* TASK STATEMENT *
Output every record verbatim, and omit each picture.

Collected data

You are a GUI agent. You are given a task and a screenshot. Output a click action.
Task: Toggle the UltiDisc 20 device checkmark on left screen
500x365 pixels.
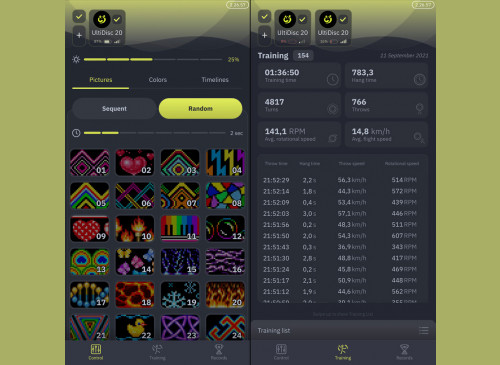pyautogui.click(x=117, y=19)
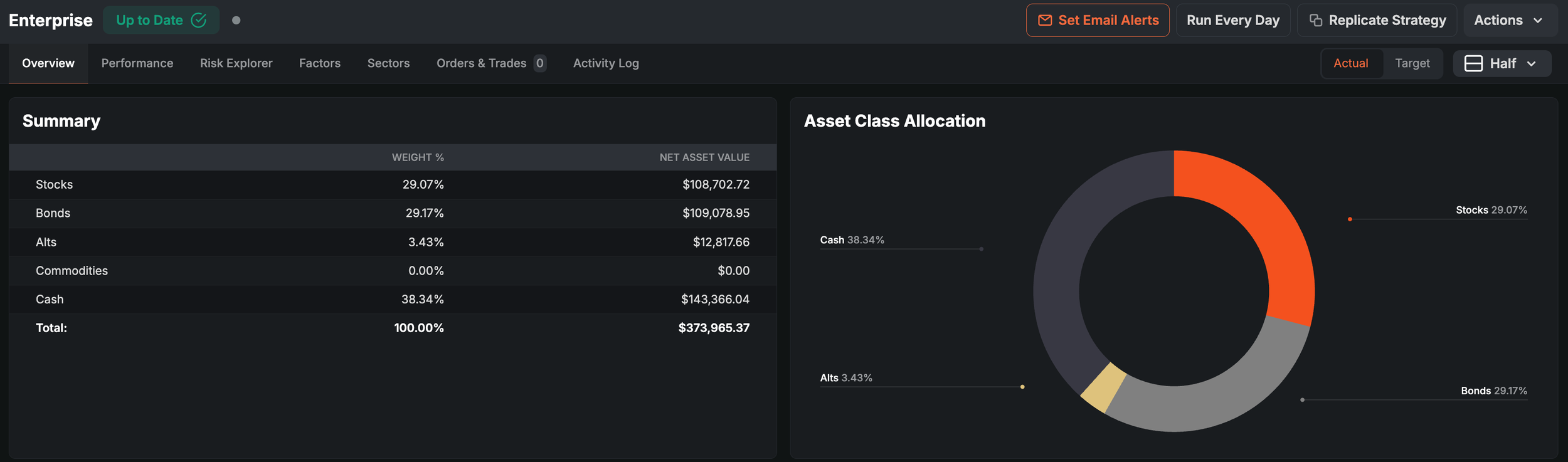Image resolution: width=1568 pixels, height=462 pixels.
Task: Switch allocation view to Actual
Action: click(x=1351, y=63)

* TASK ANSWER *
You are a GUI agent. You are given a task and a screenshot. Output a click action.
Task: Toggle the UltiDisc 20 device checkmark on left screen
500x365 pixels.
pyautogui.click(x=117, y=19)
Image resolution: width=1568 pixels, height=462 pixels.
Task: Switch allocation view to Actual
Action: click(x=1351, y=63)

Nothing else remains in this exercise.